Nombre de commentateurs prennent simplement acte, sans émotion particulière. «Ben alors… de quel édito/manchette de beauf on va se moquer maintenant?» plaisante Cowboy Kate sur Twitter. «J’ai regretté La Suisse et le Journal de Genève, mais franchement, Le Matin, je ne m’apercevrai même pas de sa disparition!» constate un lecteur du Temps. «On ne débat pas du goût des capsules quand #nespresso ferme. On ne discute pas de ligne rédactionnelle quand des dizaines de collaborateurs #LeMatin risquent de perdre leur emploi. Un peu de décence», proteste Raphaël Pomey sur Twitter. Ce que conteste @TheNorz: «Pas d’accord. Quand la ligne rédactionnelle consiste (avant le sport et les people) à énerver tout le monde, à nourrir les extrêmes et à nuire à l’équilibre de la société, c’est un enjeu qui va au-delà des emplois, même si ce dernier point ne laisse forcément pas insensible.»
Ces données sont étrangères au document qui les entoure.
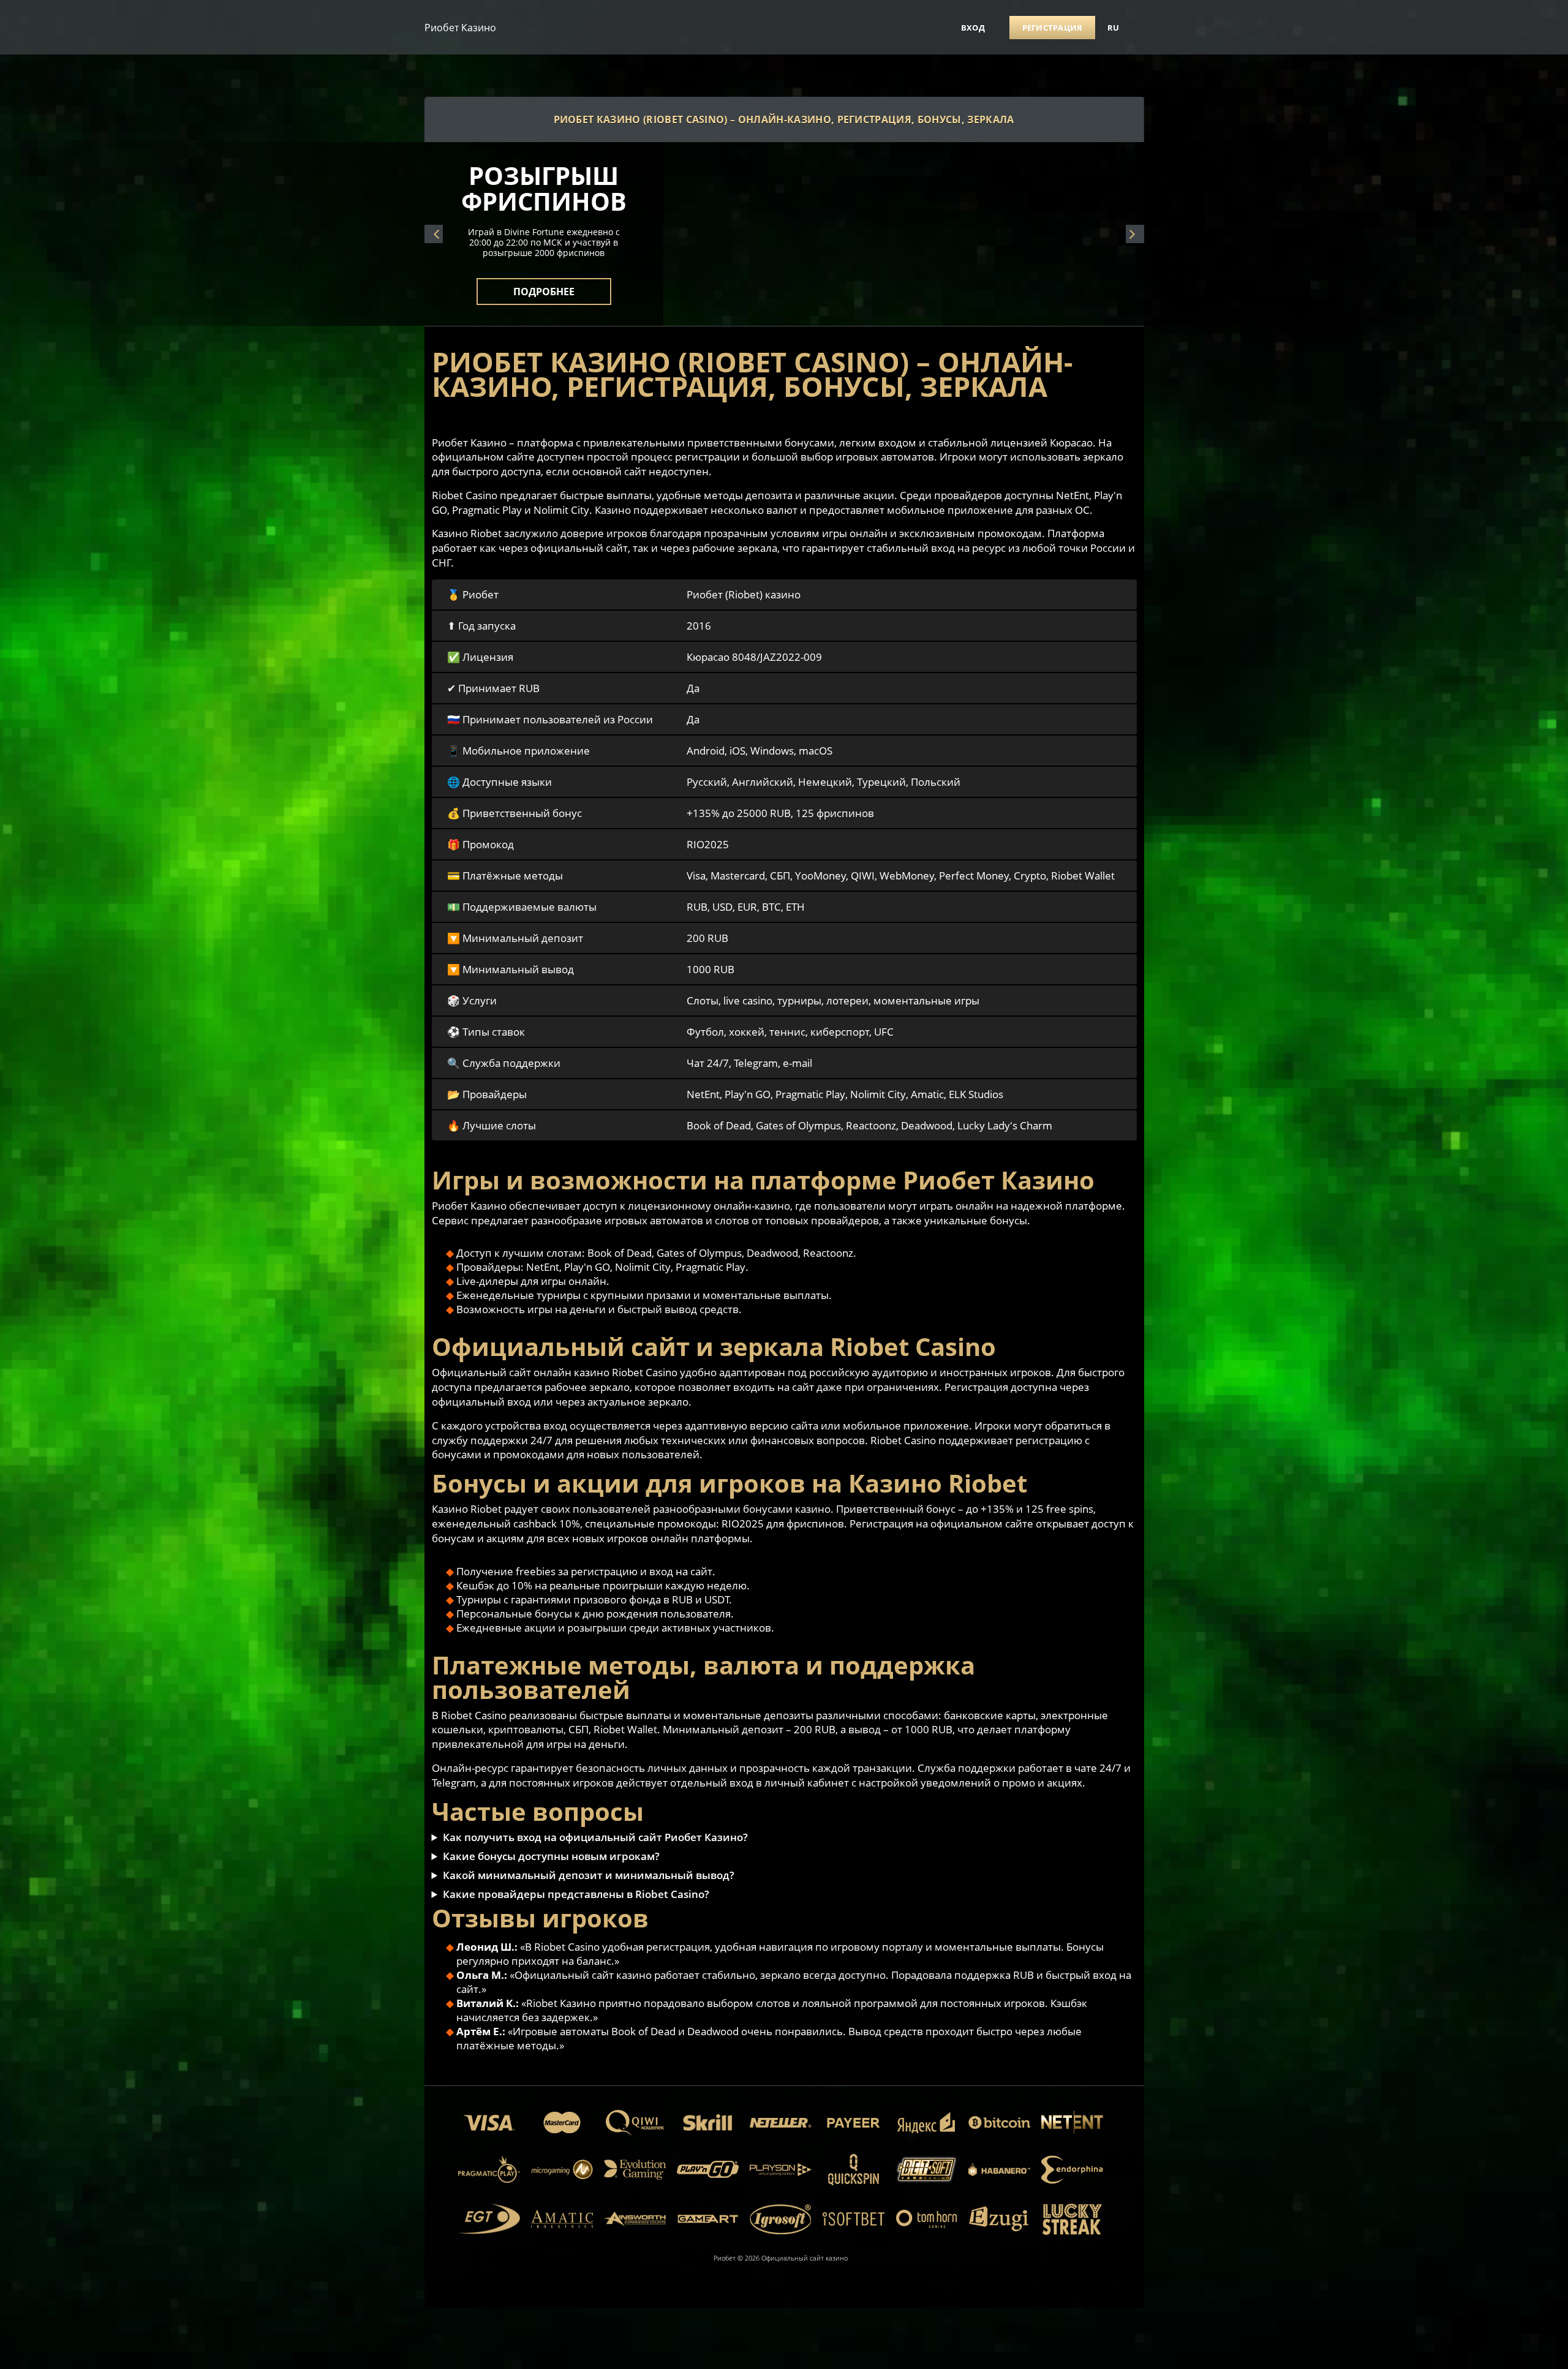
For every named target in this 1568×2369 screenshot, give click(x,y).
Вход (973, 27)
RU (1113, 27)
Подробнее (544, 284)
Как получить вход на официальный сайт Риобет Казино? (595, 1837)
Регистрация (1052, 27)
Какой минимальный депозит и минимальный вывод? (588, 1875)
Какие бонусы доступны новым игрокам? (551, 1856)
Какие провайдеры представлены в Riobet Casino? (576, 1894)
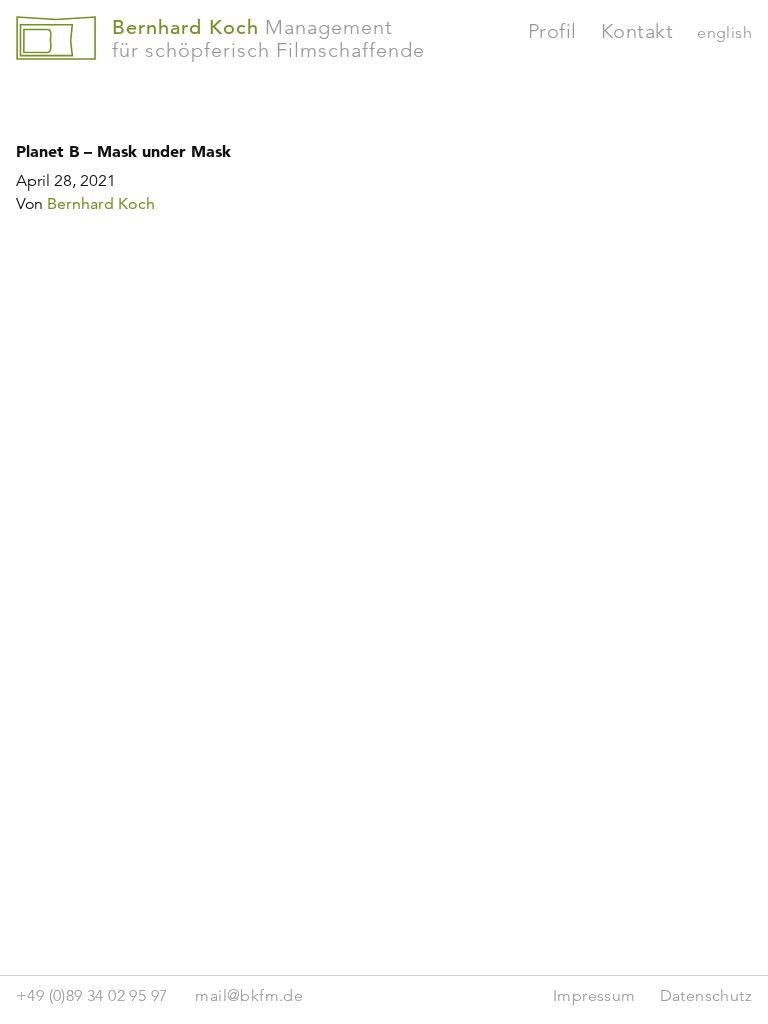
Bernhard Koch (101, 203)
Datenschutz (706, 995)
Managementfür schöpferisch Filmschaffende (268, 38)
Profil (552, 31)
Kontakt (637, 31)
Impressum (594, 995)
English (724, 32)
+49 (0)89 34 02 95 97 (91, 995)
«Vous adoriez le détester tout en le lisant? La disparition du Matin, c’est la (mise à) mort de la presse à petit feu, encore et toujours, et des journalistes qui disparaissent», constate aussi sur Twitter tristement le journaliste de la RTS Frédéric Mamaïs. «Quelle honte. Des groupes alémaniques dépècent la diversité de notre presse francophone en Suisse, au nom de calculs économiques à court terme, loin du terrain, loin des préoccupations de ces régions dont ils ignorent tout. Courage aux employés», se désole le blogueur-journaliste Grégoire Barbey. La fin du Matin, le nouveau début d’un débat politique déjà entamé après la fermeture de L’Hebdo et les licenciements à l’ATS.